Developer Harmonix is promising new downloadable tunes — and even full albums, starting with The Who's "Who's Next" — every week.

Metallica will be making some of its most popular tracks available, and Steven Van Zandt will help Harmonix pick new songs.

At least half a dozen other games this fall are trying to recreate some of that "Guitar Hero" magic.

Disney's "Hannah Montana Music Jam" and Ubisoft's "Jam Sessions" both turn the Nintendo DS into a guitar.

Karaoke lovers can chime in on Disney's "High School Musical: Sing It!" or the latest installments of Sony's "SingStar" franchise.

Dancers can get down with EA's "Boogie" or Konami's "Dance Dance Revolution Hottest Party."
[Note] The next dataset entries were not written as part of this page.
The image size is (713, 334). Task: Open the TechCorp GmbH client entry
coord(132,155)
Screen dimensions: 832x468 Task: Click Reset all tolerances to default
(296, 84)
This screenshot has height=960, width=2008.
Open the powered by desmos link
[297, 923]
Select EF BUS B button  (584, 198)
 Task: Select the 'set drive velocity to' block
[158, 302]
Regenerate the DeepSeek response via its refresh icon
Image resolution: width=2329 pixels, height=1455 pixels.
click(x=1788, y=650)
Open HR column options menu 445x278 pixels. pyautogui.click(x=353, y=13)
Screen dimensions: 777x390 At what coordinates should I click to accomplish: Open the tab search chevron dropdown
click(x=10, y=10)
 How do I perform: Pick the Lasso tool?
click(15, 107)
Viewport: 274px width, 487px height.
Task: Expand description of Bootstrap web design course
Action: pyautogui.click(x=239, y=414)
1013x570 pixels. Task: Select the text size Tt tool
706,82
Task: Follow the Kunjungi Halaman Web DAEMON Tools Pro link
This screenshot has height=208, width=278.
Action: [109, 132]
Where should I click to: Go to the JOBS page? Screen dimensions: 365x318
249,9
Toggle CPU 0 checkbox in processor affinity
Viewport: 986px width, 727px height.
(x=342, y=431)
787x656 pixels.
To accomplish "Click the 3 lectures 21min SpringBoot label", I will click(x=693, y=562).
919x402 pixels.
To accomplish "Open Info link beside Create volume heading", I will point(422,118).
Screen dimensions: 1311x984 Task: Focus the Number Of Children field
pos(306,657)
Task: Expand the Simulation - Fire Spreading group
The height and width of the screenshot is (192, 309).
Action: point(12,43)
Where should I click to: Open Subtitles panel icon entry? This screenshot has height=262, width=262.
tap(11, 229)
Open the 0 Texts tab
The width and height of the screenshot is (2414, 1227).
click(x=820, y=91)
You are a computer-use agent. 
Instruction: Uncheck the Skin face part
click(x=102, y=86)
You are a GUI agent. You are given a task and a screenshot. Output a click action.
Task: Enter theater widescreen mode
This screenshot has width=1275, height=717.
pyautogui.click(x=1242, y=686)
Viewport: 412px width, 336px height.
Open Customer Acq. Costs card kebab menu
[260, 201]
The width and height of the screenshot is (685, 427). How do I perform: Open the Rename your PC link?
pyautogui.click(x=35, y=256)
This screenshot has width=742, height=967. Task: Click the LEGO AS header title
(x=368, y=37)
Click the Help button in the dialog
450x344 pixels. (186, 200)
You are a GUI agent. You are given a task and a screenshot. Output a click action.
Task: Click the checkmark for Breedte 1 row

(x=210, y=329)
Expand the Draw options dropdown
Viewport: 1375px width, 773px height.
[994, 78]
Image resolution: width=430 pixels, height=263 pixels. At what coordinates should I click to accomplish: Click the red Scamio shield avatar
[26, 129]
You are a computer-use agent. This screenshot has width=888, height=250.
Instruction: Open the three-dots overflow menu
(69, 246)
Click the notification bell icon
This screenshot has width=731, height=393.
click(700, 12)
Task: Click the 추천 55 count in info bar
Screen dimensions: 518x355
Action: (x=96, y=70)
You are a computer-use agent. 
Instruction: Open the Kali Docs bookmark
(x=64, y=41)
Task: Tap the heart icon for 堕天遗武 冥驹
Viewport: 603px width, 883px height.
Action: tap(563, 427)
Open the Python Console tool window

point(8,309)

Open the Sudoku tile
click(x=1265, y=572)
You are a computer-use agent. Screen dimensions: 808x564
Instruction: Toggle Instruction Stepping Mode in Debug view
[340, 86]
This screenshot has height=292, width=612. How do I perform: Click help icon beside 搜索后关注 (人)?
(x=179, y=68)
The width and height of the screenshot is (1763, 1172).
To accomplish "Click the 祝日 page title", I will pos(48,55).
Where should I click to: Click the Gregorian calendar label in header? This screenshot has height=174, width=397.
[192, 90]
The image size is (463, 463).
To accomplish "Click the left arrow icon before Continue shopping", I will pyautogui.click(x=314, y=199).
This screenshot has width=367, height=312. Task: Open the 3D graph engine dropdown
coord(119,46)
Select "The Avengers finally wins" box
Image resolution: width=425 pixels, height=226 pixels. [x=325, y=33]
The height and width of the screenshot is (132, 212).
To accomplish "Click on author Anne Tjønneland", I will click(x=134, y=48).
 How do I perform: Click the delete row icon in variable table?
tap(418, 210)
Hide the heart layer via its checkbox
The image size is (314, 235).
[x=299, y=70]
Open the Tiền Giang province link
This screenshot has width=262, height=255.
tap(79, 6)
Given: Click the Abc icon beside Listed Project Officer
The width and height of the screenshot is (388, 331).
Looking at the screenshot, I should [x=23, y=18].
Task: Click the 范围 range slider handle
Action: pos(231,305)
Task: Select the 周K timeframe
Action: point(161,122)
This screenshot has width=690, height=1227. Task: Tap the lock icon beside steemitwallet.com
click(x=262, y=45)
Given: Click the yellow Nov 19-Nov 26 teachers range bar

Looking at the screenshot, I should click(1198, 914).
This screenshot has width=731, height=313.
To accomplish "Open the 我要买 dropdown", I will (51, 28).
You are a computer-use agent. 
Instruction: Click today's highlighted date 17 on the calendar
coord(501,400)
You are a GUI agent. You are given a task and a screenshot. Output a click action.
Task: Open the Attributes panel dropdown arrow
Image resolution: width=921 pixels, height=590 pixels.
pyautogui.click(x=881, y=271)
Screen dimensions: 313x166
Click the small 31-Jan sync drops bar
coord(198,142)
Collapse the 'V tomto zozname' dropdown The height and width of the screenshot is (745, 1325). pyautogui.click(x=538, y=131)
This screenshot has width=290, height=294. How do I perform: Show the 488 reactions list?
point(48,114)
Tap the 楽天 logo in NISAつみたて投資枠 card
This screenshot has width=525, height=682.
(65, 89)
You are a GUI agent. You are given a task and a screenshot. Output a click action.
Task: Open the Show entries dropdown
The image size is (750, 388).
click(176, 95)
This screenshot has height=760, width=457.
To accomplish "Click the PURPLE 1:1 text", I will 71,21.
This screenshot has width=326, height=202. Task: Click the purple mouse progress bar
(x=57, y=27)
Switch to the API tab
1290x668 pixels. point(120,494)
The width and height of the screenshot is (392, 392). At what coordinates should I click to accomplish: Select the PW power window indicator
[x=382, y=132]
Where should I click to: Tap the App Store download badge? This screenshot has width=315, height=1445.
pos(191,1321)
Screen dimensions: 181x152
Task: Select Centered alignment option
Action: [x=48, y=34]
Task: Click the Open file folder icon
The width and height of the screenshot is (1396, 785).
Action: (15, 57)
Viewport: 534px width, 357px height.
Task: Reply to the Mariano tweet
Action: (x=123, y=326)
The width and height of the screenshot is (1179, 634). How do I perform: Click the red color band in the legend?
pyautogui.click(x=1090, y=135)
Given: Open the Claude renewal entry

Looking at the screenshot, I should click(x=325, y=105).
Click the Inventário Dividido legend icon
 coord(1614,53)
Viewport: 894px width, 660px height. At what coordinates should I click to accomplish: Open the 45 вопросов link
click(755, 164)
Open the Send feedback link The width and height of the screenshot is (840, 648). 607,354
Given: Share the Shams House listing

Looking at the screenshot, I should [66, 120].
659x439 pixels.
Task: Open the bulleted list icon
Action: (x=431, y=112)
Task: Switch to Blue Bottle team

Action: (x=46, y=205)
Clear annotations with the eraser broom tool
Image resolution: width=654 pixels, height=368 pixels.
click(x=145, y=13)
Even the crazed bunnies in Ubisoft's "Rayman Raving Rabbids 2" have formed a band; they do a mean (as in unlistenable) cover of "Smoke on the Water."

— ALL ABOARD: Just about every game company (other than Sony and Microsoft) is jumping aboard the Wii bandwagon.

Nintendo's console is easier to program for than the PlayStation 3 orXbox 360, but its real attraction for publishers is the huge worldwide audience that has taken a shine to it.

Designers are finding all sorts of wacky things you can do with the Wii's remote controller.

There are fighting games like Atari's "Godzilla Unleashed" and "Dragon Ball Z: Budokai Tenkaichi 3."

There are party games like Atari's "Jenga" and Electronic Arts' untitled trivia game.

There are family-oriented "sandbox" games like EA's "Blocks" and "MySims."

And there are the aforementioned "Boogie," "Dance Dance Revolution Hottest Party" and "Rayman Raving Rabbids 2."

Oddly enough, there are two games in which you control a bubble of liquid: THQ's "De Blob" and Konami's "Dewy's Adventure."

But most intriguing of all may be Capcom's "Zack & Wiki: Quest for Barbaros' Treasure," a colorful adventure in which you use the Wii remote to pick up the objects you need to solve puzzles.

It's reminiscent of the "point-and-click" adventures that were popular in the early days of computer gaming. Could we be seeing a renaissance of the genre?

— MOORE ON THE MOVE: The biggest surprise out of E3 came less than a week after it ended, when Peter Moore, the head of Microsoft's Xbox division, announced he was leaving the company to take the top job at EA Sports.

The move seems a little odd: Why give up a job where you can handle all sorts of games in favor of a job where you're stuck in one niche? (Granted, it's a broad, very lucrative niche.)

But Moore said he wanted to move his family back to the San Francisco Bay Area, where EA is located, from Microsoft headquarters in Washington state. A $1.5 million signing bonus from EA probably didn't hurt.

Moore's replacement at Microsoft will be Don Mattrick — who, incidentally, left his role as president of EA's studios last year after 15 years with the company.

— NEW IN STORES: Activision's "Guitar Hero Encore Rocks the 80s" shreds the PlayStation 2. ... EA Sports' "NASCAR 08" takes another lap on the Xbox 360, PS3 and PS2. ... Nintendo sneaks the poorly reviewed "Escape from Bug Island" (for the Wii) into North America. ... Sega's "Alien Syndrome" (Wii, PSP) and Square Enix's "Final Fantasy II" (PSP) get updated for the 21st century. ... Koei's strategy series gets small in "Dynasty Warriors DS: Fighter's Battle" (Koei, DS).